The room was an old sleeping porch with uncurtained windows on three sides, airy-looking and open, with a pinewood floor. Across the way they were still asleep, together in the same bed under the north windows, cuddled up, although it was still early fall and not yet cold. They had been sleeping in the same bed for the past month and now the older boy had one hand stretched above his brother’s head as if he hoped to shove something away and thereby save them both. They were nine and ten, with dark brown hair and unmarked faces, and cheeks that were still as pure and dear as a girl’s.

Outside the house the wind came up suddenly out of the west and the tail vane turned with it and the blades of the windmill spun in a red whir, then the wind died down and the blades slowed and stopped.

You boys better come on, Guthrie said.

He watched their faces, standing at the foot of the bed in his bathrobe. A tall man with thinning black hair, wearing glasses. The older boy drew back his hand and they settled deeper under the cover. One of them sighed comfortably.

Ike.

What?

Come on now.

We are.

You too, Bobby.

He looked out the window. The sun was higher, the light beginning to slide down the ladder of the windmill, brightening it, making rungs of rose-gold.

When he turned again to the bed he saw by the change in their faces that they were awake now.
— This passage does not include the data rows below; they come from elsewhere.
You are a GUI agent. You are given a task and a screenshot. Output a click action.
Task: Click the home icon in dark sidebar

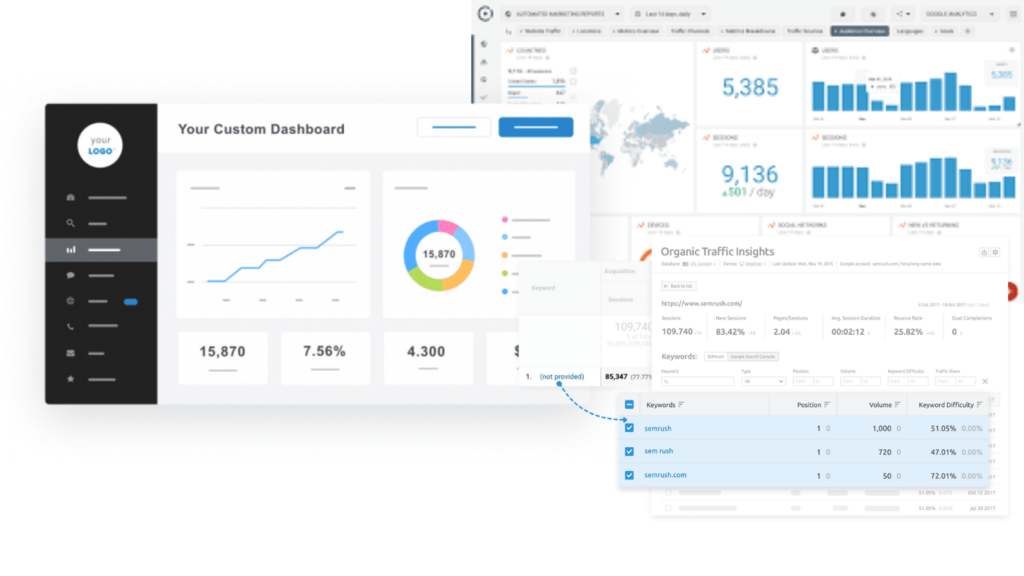click(71, 197)
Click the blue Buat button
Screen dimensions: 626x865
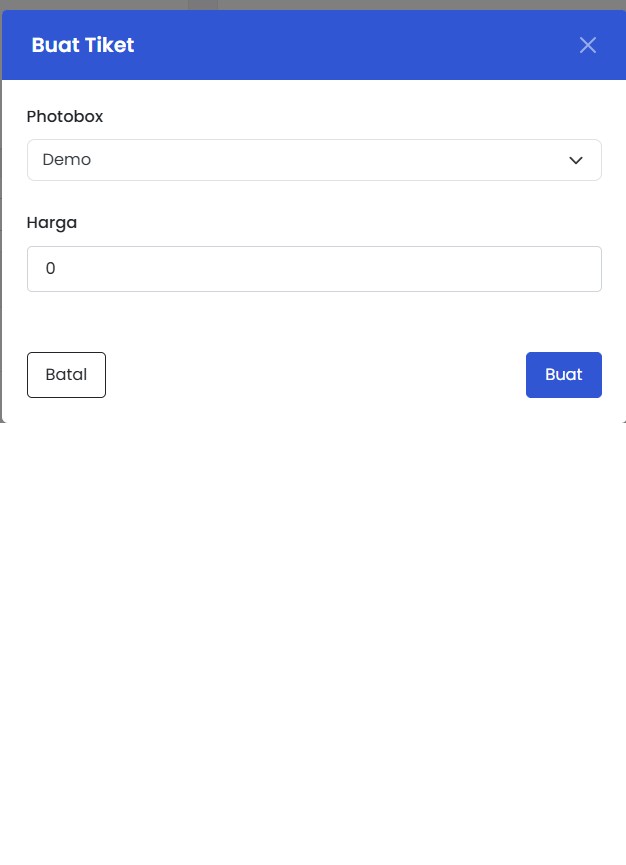pyautogui.click(x=564, y=375)
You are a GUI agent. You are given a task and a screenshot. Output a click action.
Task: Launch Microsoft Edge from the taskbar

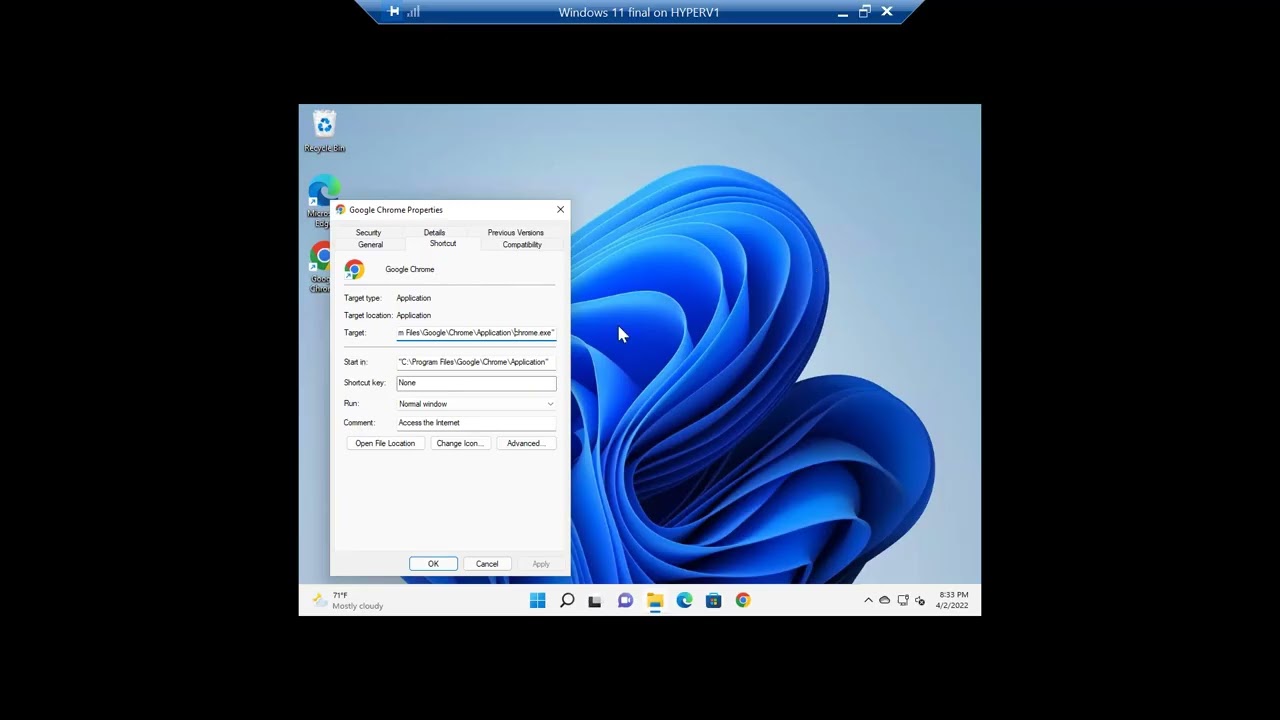tap(684, 600)
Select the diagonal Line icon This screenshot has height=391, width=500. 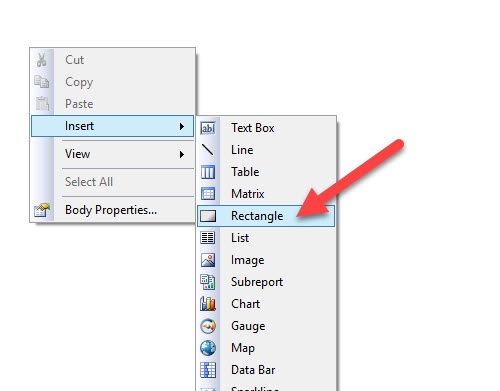coord(208,150)
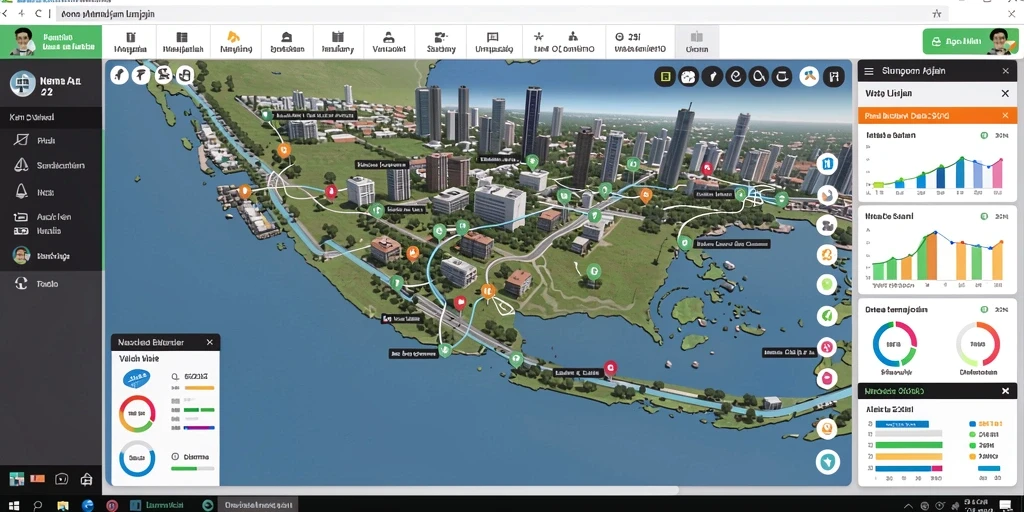Select the white circular tool icon in the map's top row

(x=810, y=77)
He went out into the hall again past the closed door and on into the bathroom and shaved and rinsed his face and went back to the bedroom at the front of the house whose high windows overlooked Railroad Street and brought out shirt and pants from the closet and laid them out on the bed and took off his robe and got dressed. When he returned to the hallway he could hear them talking in their room, their voices thin and clear, already discussing something, first one then the other, intermittent, the early morning matter-of-fact voices of little boys out of the presence of adults. He went downstairs.

Ten minutes later when they entered the kitchen he was standing at the gas stove stirring eggs in a black cast-iron skillet. He turned to look at them. They sat down at the wood table by the window.

Didn’t you boys hear the train this morning?

Yes, Ike said.

You should have gotten up then.

Well, Bobby said. We were tired.

That’s because you don’t go to bed at night.

We go to bed.

But you don’t go to sleep. I can hear you back there talking and fooling around.

They watched their father out of identical blue eyes. Though there was a year between them they might have been twins. They’d put on blue jeans and flannel shirts and their dark hair was uncombed and fallen identically over their unmarked foreheads. They sat waiting for breakfast and appeared to be only half awake.

Guthrie brought two thick crockery plates of steaming eggs and buttered toast to the table and set them down and the boys spread jelly on the toast and began to eat at once, automatically, chewing, leaning forward over their plates. He carried two glasses of milk to the table.